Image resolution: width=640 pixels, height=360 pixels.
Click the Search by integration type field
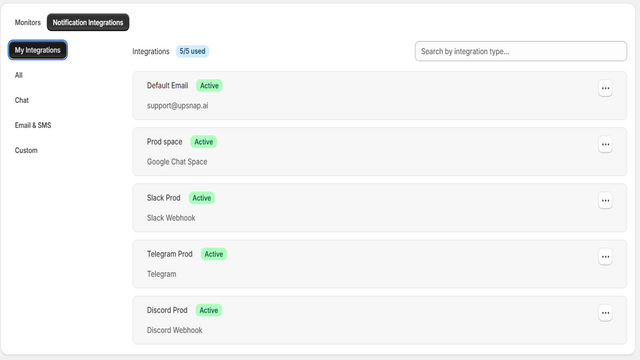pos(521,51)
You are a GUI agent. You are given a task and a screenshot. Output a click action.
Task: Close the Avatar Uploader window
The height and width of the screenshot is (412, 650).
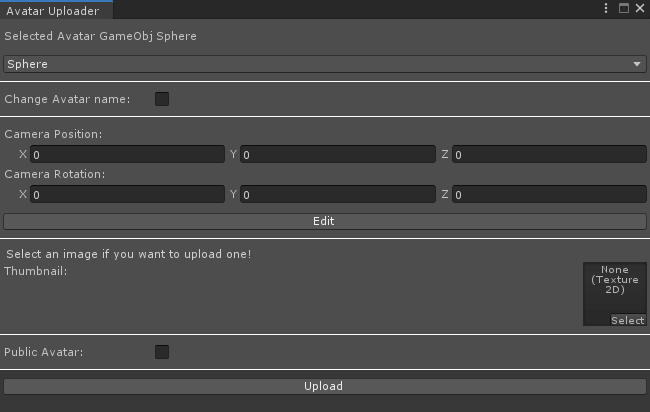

_WORK TASK_:
Please return every line of the material above that includes "width".

_PROBLEM SOLUTION_:
Image resolution: width=640 pixels, height=360 pixels.
The height and width of the screenshot is (412, 650).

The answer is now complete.